Al-Qur’an Jamuan Adab dari Allah SWT

Al-Qur’an adalah jamuan adab dari Allah SWT yang diturunkan kepada Nabi Muhammad SAW melalui Malaikat Jibri a.s. untuk mengubah kondisi masyarakat jahiliyah menuju peradaban mulia. Tidaklah lahir perubahan kecuali mengawalinya dengan melahirkan masyarakat yang siap membangun peradaban, masyarakat yang terbiasa menegakkan setiap huruf dalam Al-Qur’an, masyarakat yang tidak pernah meremehkan adab-adab kecil meski sebesar biji sawi.

Rasulullah SAW pernah bersabda:

إِنَّ هَذَا الْقُرْآنَ مَأْدُبَةُ اللَّهِ فَخُذُوا مِنْهُ مَا اسْتَطَعْتُمْ فَإِنِّي لَا أَعْلَمُ شَيْئًا أَصْفَرَ مِنْ خَيْرٍ مِنْ بَيْتٍ لَيْسَ فِيهِ مِنْ كِتَابِ اللَّهِ شَيْءٌ وَإِنَّ الْقَلْبَ الَّذِي لَيْسَ فِيهِ مِنْ كِتَابِ اللَّهِ شَيْءٌ خَرِبٌ كَخَرَابِ الْبَيْتِ الَّذِي لَا سَاكِنَ لَهُ

“Sesungguhnya Al-Quran ini adalah jamuan Allah, maka ambillah darinya semampu kalian.
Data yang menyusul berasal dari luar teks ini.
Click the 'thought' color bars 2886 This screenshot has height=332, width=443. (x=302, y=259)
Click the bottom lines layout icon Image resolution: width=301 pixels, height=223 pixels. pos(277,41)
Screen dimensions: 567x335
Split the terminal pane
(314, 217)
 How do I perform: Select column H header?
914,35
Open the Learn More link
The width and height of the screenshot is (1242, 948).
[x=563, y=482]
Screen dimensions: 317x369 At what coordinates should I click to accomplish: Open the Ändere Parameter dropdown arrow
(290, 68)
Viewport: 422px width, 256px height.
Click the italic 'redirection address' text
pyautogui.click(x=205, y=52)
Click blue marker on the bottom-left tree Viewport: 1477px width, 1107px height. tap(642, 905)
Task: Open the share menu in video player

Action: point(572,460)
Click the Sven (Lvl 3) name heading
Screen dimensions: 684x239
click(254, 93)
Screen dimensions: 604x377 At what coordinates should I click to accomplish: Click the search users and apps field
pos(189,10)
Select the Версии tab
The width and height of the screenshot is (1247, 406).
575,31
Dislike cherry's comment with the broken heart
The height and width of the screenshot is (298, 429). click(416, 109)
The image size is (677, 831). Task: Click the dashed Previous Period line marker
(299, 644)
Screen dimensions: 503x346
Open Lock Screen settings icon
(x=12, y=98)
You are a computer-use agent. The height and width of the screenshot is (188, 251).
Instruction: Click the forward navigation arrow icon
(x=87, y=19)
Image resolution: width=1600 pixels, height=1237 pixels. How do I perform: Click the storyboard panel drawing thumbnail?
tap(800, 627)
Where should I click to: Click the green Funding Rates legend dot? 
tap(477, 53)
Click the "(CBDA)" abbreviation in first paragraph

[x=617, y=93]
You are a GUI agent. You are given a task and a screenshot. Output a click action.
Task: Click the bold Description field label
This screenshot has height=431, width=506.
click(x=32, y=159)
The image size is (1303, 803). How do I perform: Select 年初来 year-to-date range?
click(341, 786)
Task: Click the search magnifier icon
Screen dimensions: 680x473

Sungguh, aku tak mengetahui sesuatu yg lebih kosong dari kebaikan selain rumah yang di dalamnya tak ada bacaan Al-Quran. Sungguh, hati yg di dalamnya tak ada bacaan Al-Quran adalah hancur seperti hancurnya rumah yang tak berpenghuni”. (HR. ad-Darimi no. 3181)

Perubahan mental manusia tidak dengan revolusi, karena fitrahnya bersifat evolusi. Evolusi mental membutuhkan tahapan yang benar dengan konten yang tepat pada setiap tahapannya, sebagaimana pendidikan didefinisikan sebagai ‘a process of instilling something into human being’, sebuah proses menanamkan dan membangkitkan sesuatu ke dalam jiwa manusia secara berangsur-angsur. Demikian pula dengan Al-Qur’an yang membutuhkan 23 tahun lamanya hingga menjadi satu panduan kehidupan yang lengkap bagi manusia.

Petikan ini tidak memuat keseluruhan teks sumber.